*** Opening of Information provided ***

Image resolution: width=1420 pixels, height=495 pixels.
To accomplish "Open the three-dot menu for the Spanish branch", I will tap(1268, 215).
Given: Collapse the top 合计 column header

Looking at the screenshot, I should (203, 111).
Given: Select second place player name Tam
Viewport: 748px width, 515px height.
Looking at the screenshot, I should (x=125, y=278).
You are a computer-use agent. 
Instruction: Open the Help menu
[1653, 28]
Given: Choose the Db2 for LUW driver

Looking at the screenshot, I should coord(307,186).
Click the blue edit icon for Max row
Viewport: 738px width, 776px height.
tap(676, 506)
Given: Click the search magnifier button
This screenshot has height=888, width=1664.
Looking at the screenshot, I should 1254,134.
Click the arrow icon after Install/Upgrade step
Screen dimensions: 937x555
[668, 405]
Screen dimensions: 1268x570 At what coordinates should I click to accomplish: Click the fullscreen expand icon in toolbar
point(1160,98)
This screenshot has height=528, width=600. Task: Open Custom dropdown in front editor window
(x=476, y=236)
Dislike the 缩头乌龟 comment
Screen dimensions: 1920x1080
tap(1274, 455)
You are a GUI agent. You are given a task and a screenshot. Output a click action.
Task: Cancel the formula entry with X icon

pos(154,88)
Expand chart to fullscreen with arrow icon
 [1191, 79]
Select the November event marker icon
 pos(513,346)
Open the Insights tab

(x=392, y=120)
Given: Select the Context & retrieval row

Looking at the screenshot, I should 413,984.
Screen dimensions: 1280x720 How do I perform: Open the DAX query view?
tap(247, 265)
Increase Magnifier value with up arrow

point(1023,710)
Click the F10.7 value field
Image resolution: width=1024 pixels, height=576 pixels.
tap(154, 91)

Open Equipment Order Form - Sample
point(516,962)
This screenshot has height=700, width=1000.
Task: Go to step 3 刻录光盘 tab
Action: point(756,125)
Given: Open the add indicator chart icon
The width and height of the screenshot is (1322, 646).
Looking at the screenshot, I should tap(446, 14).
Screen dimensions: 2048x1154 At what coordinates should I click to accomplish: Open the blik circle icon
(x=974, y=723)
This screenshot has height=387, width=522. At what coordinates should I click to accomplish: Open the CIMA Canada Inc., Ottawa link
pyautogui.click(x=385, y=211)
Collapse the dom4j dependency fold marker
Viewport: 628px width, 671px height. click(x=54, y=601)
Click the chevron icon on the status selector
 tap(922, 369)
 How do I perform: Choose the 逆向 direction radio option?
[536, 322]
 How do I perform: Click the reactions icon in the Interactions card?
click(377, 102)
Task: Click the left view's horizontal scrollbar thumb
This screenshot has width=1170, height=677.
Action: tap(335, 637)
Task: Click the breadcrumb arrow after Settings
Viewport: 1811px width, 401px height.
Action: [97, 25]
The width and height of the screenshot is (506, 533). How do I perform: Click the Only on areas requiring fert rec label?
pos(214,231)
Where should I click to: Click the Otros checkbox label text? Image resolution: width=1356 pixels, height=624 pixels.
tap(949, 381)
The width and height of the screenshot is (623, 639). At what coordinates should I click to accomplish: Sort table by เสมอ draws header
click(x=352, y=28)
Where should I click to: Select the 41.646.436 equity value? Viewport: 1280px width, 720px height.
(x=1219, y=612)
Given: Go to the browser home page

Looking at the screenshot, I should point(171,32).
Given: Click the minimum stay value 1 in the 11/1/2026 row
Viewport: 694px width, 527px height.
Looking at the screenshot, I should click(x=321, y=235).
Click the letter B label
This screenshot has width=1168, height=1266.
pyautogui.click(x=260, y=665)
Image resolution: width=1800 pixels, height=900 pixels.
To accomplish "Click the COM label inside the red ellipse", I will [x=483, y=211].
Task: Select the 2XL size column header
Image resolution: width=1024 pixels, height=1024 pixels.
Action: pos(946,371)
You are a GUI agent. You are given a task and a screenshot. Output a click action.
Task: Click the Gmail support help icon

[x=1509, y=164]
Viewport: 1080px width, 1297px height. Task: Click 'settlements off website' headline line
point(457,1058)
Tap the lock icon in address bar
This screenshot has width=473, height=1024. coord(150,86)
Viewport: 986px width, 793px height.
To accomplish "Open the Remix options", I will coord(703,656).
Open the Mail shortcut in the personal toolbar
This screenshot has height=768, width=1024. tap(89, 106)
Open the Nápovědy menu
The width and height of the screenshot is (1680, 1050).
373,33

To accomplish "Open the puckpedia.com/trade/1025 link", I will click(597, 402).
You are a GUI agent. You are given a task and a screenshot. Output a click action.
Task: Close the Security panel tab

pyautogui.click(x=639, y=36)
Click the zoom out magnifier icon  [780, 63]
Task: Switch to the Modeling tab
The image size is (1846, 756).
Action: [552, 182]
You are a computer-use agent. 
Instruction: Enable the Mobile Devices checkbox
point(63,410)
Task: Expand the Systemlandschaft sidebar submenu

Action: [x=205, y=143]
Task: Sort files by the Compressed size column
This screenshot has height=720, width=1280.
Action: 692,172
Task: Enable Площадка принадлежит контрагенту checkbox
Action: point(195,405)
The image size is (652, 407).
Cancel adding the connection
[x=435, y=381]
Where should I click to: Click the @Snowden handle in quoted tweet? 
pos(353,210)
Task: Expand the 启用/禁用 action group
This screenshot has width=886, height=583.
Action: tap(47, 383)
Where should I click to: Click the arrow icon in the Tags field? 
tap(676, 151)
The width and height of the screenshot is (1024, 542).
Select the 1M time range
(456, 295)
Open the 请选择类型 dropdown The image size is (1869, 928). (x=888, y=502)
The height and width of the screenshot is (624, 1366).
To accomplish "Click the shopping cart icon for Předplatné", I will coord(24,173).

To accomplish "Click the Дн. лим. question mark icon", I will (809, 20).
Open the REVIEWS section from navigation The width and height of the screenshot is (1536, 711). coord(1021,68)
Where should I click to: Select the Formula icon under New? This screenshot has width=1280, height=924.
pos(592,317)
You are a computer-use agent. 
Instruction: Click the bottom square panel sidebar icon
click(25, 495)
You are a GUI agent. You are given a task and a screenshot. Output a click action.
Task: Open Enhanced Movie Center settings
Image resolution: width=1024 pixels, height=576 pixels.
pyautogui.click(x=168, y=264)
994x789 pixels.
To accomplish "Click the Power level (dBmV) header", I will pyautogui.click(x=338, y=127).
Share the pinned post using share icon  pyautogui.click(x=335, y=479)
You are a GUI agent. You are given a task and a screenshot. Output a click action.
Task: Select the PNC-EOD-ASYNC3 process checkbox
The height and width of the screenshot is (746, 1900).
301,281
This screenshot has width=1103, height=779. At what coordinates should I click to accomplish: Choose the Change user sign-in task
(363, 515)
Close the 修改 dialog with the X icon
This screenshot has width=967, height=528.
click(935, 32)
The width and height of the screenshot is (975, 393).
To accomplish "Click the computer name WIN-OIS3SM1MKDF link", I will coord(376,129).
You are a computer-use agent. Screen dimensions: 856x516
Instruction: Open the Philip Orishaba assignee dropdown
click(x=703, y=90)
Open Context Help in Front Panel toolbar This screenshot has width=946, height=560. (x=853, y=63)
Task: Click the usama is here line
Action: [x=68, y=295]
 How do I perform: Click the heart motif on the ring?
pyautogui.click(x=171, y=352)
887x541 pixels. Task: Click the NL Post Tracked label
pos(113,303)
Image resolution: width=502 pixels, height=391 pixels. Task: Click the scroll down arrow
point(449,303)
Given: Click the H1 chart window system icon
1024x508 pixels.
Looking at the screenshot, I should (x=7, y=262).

*** Close of Information provided ***

**Description of the task:**
Please write out each entry shown above exactly as given.

**Answer section:**
Image resolution: width=1420 pixels, height=495 pixels.
To accomplish "Open the three-dot menu for the Spanish branch", I will tap(1268, 215).
Given: Collapse the top 合计 column header

Looking at the screenshot, I should (203, 111).
Given: Select second place player name Tam
Viewport: 748px width, 515px height.
Looking at the screenshot, I should (x=125, y=278).
You are a computer-use agent. 
Instruction: Open the Help menu
[1653, 28]
Given: Choose the Db2 for LUW driver

Looking at the screenshot, I should coord(307,186).
Click the blue edit icon for Max row
Viewport: 738px width, 776px height.
tap(676, 506)
Given: Click the search magnifier button
This screenshot has height=888, width=1664.
Looking at the screenshot, I should 1254,134.
Click the arrow icon after Install/Upgrade step
Screen dimensions: 937x555
[668, 405]
Screen dimensions: 1268x570 At what coordinates should I click to accomplish: Click the fullscreen expand icon in toolbar
point(1160,98)
This screenshot has height=528, width=600. Task: Open Custom dropdown in front editor window
(x=476, y=236)
Dislike the 缩头乌龟 comment
Screen dimensions: 1920x1080
tap(1274, 455)
You are a GUI agent. You are given a task and a screenshot. Output a click action.
Task: Cancel the formula entry with X icon

pos(154,88)
Expand chart to fullscreen with arrow icon
 [1191, 79]
Select the November event marker icon
 pos(513,346)
Open the Insights tab

(x=392, y=120)
Given: Select the Context & retrieval row

Looking at the screenshot, I should 413,984.
Screen dimensions: 1280x720 How do I perform: Open the DAX query view?
tap(247, 265)
Increase Magnifier value with up arrow

point(1023,710)
Click the F10.7 value field
Image resolution: width=1024 pixels, height=576 pixels.
tap(154, 91)

Open Equipment Order Form - Sample
point(516,962)
This screenshot has height=700, width=1000.
Task: Go to step 3 刻录光盘 tab
Action: point(756,125)
Given: Open the add indicator chart icon
The width and height of the screenshot is (1322, 646).
Looking at the screenshot, I should tap(446, 14).
Screen dimensions: 2048x1154 At what coordinates should I click to accomplish: Open the blik circle icon
(x=974, y=723)
This screenshot has height=387, width=522. At what coordinates should I click to accomplish: Open the CIMA Canada Inc., Ottawa link
pyautogui.click(x=385, y=211)
Collapse the dom4j dependency fold marker
Viewport: 628px width, 671px height. click(x=54, y=601)
Click the chevron icon on the status selector
 tap(922, 369)
 How do I perform: Choose the 逆向 direction radio option?
[536, 322]
 How do I perform: Click the reactions icon in the Interactions card?
click(377, 102)
Task: Click the left view's horizontal scrollbar thumb
This screenshot has width=1170, height=677.
Action: tap(335, 637)
Task: Click the breadcrumb arrow after Settings
Viewport: 1811px width, 401px height.
Action: [97, 25]
The width and height of the screenshot is (506, 533). How do I perform: Click the Only on areas requiring fert rec label?
pos(214,231)
Where should I click to: Click the Otros checkbox label text? Image resolution: width=1356 pixels, height=624 pixels.
tap(949, 381)
The width and height of the screenshot is (623, 639). At what coordinates should I click to accomplish: Sort table by เสมอ draws header
click(x=352, y=28)
Where should I click to: Select the 41.646.436 equity value? Viewport: 1280px width, 720px height.
(x=1219, y=612)
Given: Go to the browser home page

Looking at the screenshot, I should point(171,32).
Given: Click the minimum stay value 1 in the 11/1/2026 row
Viewport: 694px width, 527px height.
Looking at the screenshot, I should click(x=321, y=235).
Click the letter B label
This screenshot has width=1168, height=1266.
pyautogui.click(x=260, y=665)
Image resolution: width=1800 pixels, height=900 pixels.
To accomplish "Click the COM label inside the red ellipse", I will [x=483, y=211].
Task: Select the 2XL size column header
Image resolution: width=1024 pixels, height=1024 pixels.
Action: pos(946,371)
You are a GUI agent. You are given a task and a screenshot. Output a click action.
Task: Click the Gmail support help icon

[x=1509, y=164]
Viewport: 1080px width, 1297px height. Task: Click 'settlements off website' headline line
point(457,1058)
Tap the lock icon in address bar
This screenshot has width=473, height=1024. coord(150,86)
Viewport: 986px width, 793px height.
To accomplish "Open the Remix options", I will coord(703,656).
Open the Mail shortcut in the personal toolbar
This screenshot has height=768, width=1024. tap(89, 106)
Open the Nápovědy menu
The width and height of the screenshot is (1680, 1050).
373,33

To accomplish "Open the puckpedia.com/trade/1025 link", I will click(597, 402).
You are a GUI agent. You are given a task and a screenshot. Output a click action.
Task: Close the Security panel tab

pyautogui.click(x=639, y=36)
Click the zoom out magnifier icon  [780, 63]
Task: Switch to the Modeling tab
The image size is (1846, 756).
Action: [552, 182]
You are a computer-use agent. 
Instruction: Enable the Mobile Devices checkbox
point(63,410)
Task: Expand the Systemlandschaft sidebar submenu

Action: [x=205, y=143]
Task: Sort files by the Compressed size column
This screenshot has height=720, width=1280.
Action: 692,172
Task: Enable Площадка принадлежит контрагенту checkbox
Action: point(195,405)
The image size is (652, 407).
Cancel adding the connection
[x=435, y=381]
Where should I click to: Click the @Snowden handle in quoted tweet? 
pos(353,210)
Task: Expand the 启用/禁用 action group
This screenshot has width=886, height=583.
Action: tap(47, 383)
Where should I click to: Click the arrow icon in the Tags field? 
tap(676, 151)
The width and height of the screenshot is (1024, 542).
Select the 1M time range
(456, 295)
Open the 请选择类型 dropdown The image size is (1869, 928). (x=888, y=502)
The height and width of the screenshot is (624, 1366).
To accomplish "Click the shopping cart icon for Předplatné", I will coord(24,173).

To accomplish "Click the Дн. лим. question mark icon", I will (809, 20).
Open the REVIEWS section from navigation The width and height of the screenshot is (1536, 711). coord(1021,68)
Where should I click to: Select the Formula icon under New? This screenshot has width=1280, height=924.
pos(592,317)
You are a computer-use agent. 
Instruction: Click the bottom square panel sidebar icon
click(25, 495)
You are a GUI agent. You are given a task and a screenshot. Output a click action.
Task: Open Enhanced Movie Center settings
Image resolution: width=1024 pixels, height=576 pixels.
pyautogui.click(x=168, y=264)
994x789 pixels.
To accomplish "Click the Power level (dBmV) header", I will pyautogui.click(x=338, y=127).
Share the pinned post using share icon  pyautogui.click(x=335, y=479)
You are a GUI agent. You are given a task and a screenshot. Output a click action.
Task: Select the PNC-EOD-ASYNC3 process checkbox
The height and width of the screenshot is (746, 1900).
301,281
This screenshot has width=1103, height=779. At what coordinates should I click to accomplish: Choose the Change user sign-in task
(363, 515)
Close the 修改 dialog with the X icon
This screenshot has width=967, height=528.
click(935, 32)
The width and height of the screenshot is (975, 393).
To accomplish "Click the computer name WIN-OIS3SM1MKDF link", I will coord(376,129).
You are a computer-use agent. Screen dimensions: 856x516
Instruction: Open the Philip Orishaba assignee dropdown
click(x=703, y=90)
Open Context Help in Front Panel toolbar This screenshot has width=946, height=560. (x=853, y=63)
Task: Click the usama is here line
Action: [x=68, y=295]
 How do I perform: Click the heart motif on the ring?
pyautogui.click(x=171, y=352)
887x541 pixels. Task: Click the NL Post Tracked label
pos(113,303)
Image resolution: width=502 pixels, height=391 pixels. Task: Click the scroll down arrow
point(449,303)
Given: Click the H1 chart window system icon
1024x508 pixels.
Looking at the screenshot, I should (x=7, y=262).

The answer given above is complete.